Overview

Biweekly Intraperitoneal Oxaliplatin With Systemic Capecitabine and Bevacizumab for Patients With Peritoneal Carcinomatosis From Appendiceal or Colorectal Cancer

Status:
Active, not recruiting
Trial end date:
2024-05-31
Target enrollment:
0
Participant gender:
All
Summary
This study is to test escalating doses of intraperitoneal (IP) oxaliplatin in conjunction with systemic bevacizumab and capecitabine in patients with Peritoneal Carcinomatosis (PC) from either appendiceal or colorectal adenocarcinoma that have been adequately cytoreduced and have undergone a peritoneal scan demonstrating patency of at least one of the intraperitoneal ports that were placed at the time of debulking.
Phase:
Phase 1
Accepts Healthy Volunteers?
No
Details
Lead Sponsor:
Washington University School of Medicine
Treatments:
Bevacizumab
Capecitabine
Oxaliplatin
Criteria
Inclusion Criteria:

- Histological Diagnosis: Patients must have a histologically documented peritoneal
carcinomatosis from either colorectal or appendiceal adenocarcinoma.

- Prior Surgical Debulking: Patients must have undergone debulking surgery with
peritonectomy and have been allowed at least 4 weeks to recover prior to receiving
chemotherapy.

- Port Placement: Intraperitoneal ports may be placed during or at any time separate
from surgical debulking. Provided the patient has been allowed at least 4 weeks to
recover from surgical debulking, no additional recovery time is required for port
placement.

- Active port: Patients must undergo a peritoneal scan documenting at least one working
intraperitoneal port prior to receiving chemotherapy.

- Patients may have received prior chemotherapy.

- Age: Patients must be ≥18 years of age. Because no dosing or toxicity data are
currently available on the use of oxaliplatin in patients <18 years of age.

- Performance Status: (Eastern cooperativeOncology Group) ECOG 0-2.

- Recovery from Intercurrent Illness: Patients must have recovered from uncontrolled
intercurrent illness including, but not limited to, ongoing or active infection,
symptomatic congestive heart failure, unstable angina pectoris, or cardiac
arrhythmias.

- Informed Consent: All patients must be consented prior to chemotherapy. The patient
should not have any serious medical of psychiatric illness that would prevent either
the giving of informed consent or the receipt of treatment.

- Hematological Status:

- absolute neutrophil count ≥1,500/mm³

- platelet count ≥100,000/mm³

- hemoglobin ≥8 g/dl.

- Hepatic function:

- Total bilirubin must be <2X the institutional upper limit of normal (ULN)

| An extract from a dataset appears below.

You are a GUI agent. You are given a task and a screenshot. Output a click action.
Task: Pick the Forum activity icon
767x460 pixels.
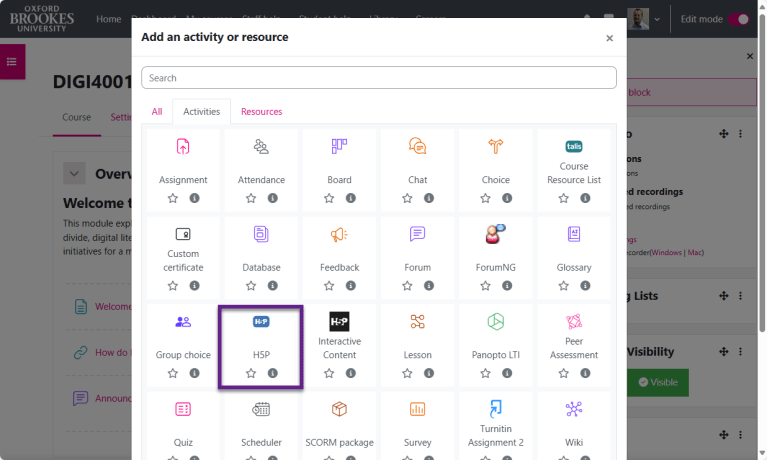(417, 234)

- Transaminases (SGOT and/or SGPT) must be ≤3X the institutional upper limit of
normal (ULN)

- Alkaline phosphatase must be ≤4X the institutional upper limit of normal (ULN)

- Renal Function: Patients must have adequate renal function prior to chemotherapy
defined as serum creatinine ≤ 2.0 mg/dl or creatinine clearance ≥60 ml.min/1.73 m² for
patients with creatinine levels above 2.0 mg/dl.

Exclusion Criteria:

- Pregnant or breast feeding: For all sexually active patients, the use of adequate
contraception (hormonal or barrier method of birth control) will be required during
therapy, prior to study entry, and for the duration of study participation.
Non-pregnant status will be determined in all women of childbearing potential.

- Prior history of hypersensitivity reactions to oxaliplatin, bevacizumab, 5-FU or
capecitabine.

- Gastrointestinal ailments that may alter the absorption of oral medications (i.e.
bowel obstruction, short-gut syndrome).

- Patients receiving antiretroviral therapy Highly Active Anti Retroviral Treatment
(HAART) for HIV infection are excluded from the study because of possible
pharmacokinetic interactions. Appropriate studies will be undertaken in patients
receiving HAART therapy, when indicated.

- Patients with Grade 2 or higher peripheral neuropathy.